Keywords : sfruttare al meglio i campi IPTC

IPTC è un acronimo piuttosto diffuso nella terminologia tecnica della fotografia. Lo si trova spesso affiancato a termini quali EXIF, metadata, XMP.
Vediamo in dettaglio come sfruttare questa tecnologia, che se usata bene, ci permetterà di risparmiare ore di lavoro.

Le applicazioni che sfruttano i metadati (informazioni che descrivono i dati), sono parecchie. A noi ne interessano giusto alcune.
In primis, i campi EXIF e IPTC ci aiuteranno a catalogare e a ricercare le foto all’interno dei nostri archivi. Questa operazione sarà sempre più comune quando le vostre foto cresceranno di numero..
Con alcuni software, potremmo “taggare” o, come scritto nell’articolo precedente sulle keywords, descrivere le foto nel momento in cui le trasferirermo dalla macchina fotografica al computer. Questo passaggio ci permetterà di descrivere in maniera sintetica le foto, permettendoci una ricerca di esse più agevole.

Un altro uso, che io ritengo fondamentale, dei metadati è il keywording.
Procedo con un esempio :
Immaginate di avere un portfolio di 500 foto da mandare ad un agenzia. Immaginate ora che con tanta pazienza le inseriate nell’agenzia, e che per ogni inserimento voi descriviate la foto (titolo, descrizione e lista di parole chiave). Questa operazione richiede del tempo, e purtroppo non è automatizzabile, almeno dal punto di vista semantico.

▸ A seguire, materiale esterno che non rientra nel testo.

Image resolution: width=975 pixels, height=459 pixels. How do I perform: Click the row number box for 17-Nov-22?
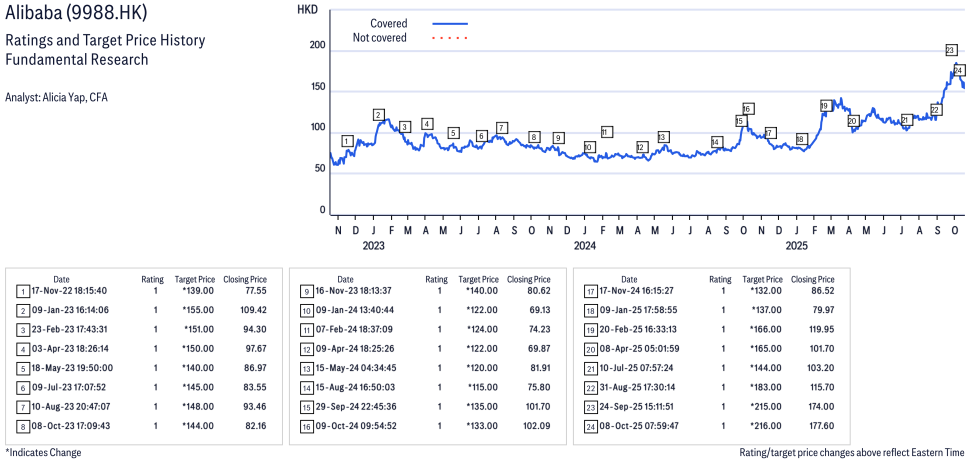tap(22, 291)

Vista la mole di lavoro che vi servirà per descrivere ogni singola foto, sarà opportuno farlo una volta sola. Infatti, se deciderete di iscrivervi per esempio in una seconda agenzia, se non considerassimo i campi IPTC, saremmo costretti a rifare il lavoro del keywording da capo.. e così via per ogni nuova agenzia.

Come può l’utilizzo dei campi IPTC venirmi in aiuto?

Tecnicamente i campi IPTC, come i dati EXIF sono inseriti direttamente dentro il file contentente la vostra foto e la loro modifica (aggiormanento, cancellazione) non altera la qualità dell’immagine. Quasi tutte le agenzie utilizzano un sistema che legge i dati IPTC e che automaticamente popola i campi interessati (quasi sempre titolo, descrizione, e parole chiave).

Se organizzerete bene un flusso di lavoro (workflow), la descrizione delle foto si collocherà durante le prime fasi del lavoro, e una volta “descritte” le immagini, non dovrete più preoccuparvi di farlo in un secondo momento, permettendovi di risparmiare del tempo prezioso.

Di seguito qualche software utile per modificare i dati IPTC :

  • Exifer (windows) - semplice programma freeware per gestire dati EXIF e IPTC
  • Adobe Photoshop (window/mac) - permette di modificare EXIF e IPTC.
  • iTag (windows) - editate in maniera semplice i campi IPTC più utilizzati : titolo, descrizione e parole chiave
  • Gwenview (linux) - tool grafico abbastanza completo
  • jBrout (linux) - ottimo software per linux, uno tra i più completi e funzionali

2 Commenti a “Keywords : sfruttare al meglio i campi IPTC”

  1. Alessandro scrive:

    Grazie per i consigli.
    Per Linux io utilizzo il programma in linea di comando exiftoot. Svolge bene il suo compito.